When you’re the person who is ‘left,’ there is always an element of both confusion and sadness, but that should in no way point you to the assumption that narcissism had anything at all to do with it. 

It Ended – You Can Move On

At the end of a relationship, there’s always a time period for sadness and reflection. 

See also  10 Ways to Become Resistant to Narcissists

What went wrong, and where do I go now?

It’s okay to have those thoughts without blaming anybody for what happened. If it’s run its course, you can be the leader of your own life again and find ways to move on.

What does that look like for you?

Maybe it’s taking some time off work for a vacation.
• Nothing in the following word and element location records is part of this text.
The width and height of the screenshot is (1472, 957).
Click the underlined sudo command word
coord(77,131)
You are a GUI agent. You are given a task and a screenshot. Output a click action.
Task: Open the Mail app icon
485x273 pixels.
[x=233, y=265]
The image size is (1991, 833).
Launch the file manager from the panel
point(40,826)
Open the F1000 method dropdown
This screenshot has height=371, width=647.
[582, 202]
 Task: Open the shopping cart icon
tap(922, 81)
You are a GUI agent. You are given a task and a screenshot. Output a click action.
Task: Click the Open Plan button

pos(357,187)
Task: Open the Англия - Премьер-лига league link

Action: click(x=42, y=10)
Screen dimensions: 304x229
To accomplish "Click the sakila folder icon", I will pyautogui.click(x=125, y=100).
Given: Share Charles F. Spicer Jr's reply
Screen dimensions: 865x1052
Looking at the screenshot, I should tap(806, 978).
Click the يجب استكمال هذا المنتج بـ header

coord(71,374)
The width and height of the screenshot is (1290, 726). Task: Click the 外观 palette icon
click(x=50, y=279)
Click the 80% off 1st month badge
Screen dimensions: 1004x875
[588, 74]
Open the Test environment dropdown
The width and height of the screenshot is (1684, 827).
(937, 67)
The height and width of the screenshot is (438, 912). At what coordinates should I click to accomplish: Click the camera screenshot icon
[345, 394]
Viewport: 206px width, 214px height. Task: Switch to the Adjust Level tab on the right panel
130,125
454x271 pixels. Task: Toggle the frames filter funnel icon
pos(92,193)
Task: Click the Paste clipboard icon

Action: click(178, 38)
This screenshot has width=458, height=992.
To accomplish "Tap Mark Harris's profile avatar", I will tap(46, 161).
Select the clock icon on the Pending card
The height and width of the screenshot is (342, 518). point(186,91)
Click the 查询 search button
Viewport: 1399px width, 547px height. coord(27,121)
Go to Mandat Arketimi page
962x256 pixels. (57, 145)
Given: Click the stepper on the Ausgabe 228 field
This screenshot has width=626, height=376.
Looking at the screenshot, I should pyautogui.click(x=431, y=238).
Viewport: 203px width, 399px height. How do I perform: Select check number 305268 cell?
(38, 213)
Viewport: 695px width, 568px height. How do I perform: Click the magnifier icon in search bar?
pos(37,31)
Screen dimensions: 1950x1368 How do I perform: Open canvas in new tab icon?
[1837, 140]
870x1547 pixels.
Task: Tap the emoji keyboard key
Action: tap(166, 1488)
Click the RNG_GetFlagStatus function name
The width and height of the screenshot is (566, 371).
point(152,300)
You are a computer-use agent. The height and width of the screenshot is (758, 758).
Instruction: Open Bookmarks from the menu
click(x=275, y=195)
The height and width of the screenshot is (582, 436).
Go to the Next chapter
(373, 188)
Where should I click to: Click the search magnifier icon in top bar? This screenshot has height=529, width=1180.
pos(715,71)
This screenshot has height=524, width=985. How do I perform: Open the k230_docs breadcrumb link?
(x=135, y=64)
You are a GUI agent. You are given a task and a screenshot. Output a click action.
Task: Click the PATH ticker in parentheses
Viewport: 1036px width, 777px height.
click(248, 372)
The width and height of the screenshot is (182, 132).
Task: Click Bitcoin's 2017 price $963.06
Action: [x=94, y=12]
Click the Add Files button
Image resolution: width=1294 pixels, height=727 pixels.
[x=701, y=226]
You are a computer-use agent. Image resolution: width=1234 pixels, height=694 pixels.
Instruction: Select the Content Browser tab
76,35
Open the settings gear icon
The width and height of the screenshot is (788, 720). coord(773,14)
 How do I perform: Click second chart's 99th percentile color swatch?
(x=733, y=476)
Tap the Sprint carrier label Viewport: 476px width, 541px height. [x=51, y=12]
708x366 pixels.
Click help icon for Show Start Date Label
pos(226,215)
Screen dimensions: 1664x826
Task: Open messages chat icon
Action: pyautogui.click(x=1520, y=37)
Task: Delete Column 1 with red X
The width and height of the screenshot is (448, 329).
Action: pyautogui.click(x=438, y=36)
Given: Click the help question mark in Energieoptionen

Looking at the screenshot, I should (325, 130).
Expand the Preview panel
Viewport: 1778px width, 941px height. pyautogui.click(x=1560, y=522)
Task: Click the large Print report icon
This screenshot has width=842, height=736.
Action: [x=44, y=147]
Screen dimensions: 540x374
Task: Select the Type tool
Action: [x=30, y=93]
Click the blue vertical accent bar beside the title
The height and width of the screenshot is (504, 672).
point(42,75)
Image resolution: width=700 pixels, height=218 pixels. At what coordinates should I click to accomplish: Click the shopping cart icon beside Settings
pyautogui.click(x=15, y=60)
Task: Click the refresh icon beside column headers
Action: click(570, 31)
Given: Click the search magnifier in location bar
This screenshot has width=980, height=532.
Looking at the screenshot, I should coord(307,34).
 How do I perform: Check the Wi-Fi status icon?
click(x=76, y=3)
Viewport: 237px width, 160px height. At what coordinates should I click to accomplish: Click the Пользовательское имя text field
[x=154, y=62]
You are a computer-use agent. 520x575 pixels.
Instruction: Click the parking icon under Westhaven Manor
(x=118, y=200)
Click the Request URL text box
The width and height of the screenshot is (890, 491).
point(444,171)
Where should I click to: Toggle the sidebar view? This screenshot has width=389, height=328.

Perhaps it’s meeting up with friends. Getting a new hobby. You might start a new exercise routine to get those endorphins up.

You don’t have to sit in the what ifs

You don’t have to feel bitter about somebody just because they decided to leave and end what you thought was perfect. 

Victim? No Thanks!

I don’t think it’s ever healthy to put yourself in the mentality of being a victim.

When you do, you face extra problems, such as: 

  • Blaming other people all the time
  • Making excuses for yourself
  • Not taking enough responsibility – if any at all
  • Saying things like, “It’s not my fault”
  • Not looking for solutions to issues
  • Feeling, and being stuck in powerlessness
  • Negative self-talk
  • Self-sabotage
  • Lack of confidence
  • Resentment/anger issues
  • Loneliness

I don’t want that for you, and you shouldn’t want that for yourself either. 

Listening to the inner narrative that your ex is a narcissist is often the easy way out. It’s the explanation we want to hear, and because of that, it helps many people feel better about a situation or event that hurt them. 

But when you really dig deep – are they narcissistic, or are you feeling pain that will eventually subside?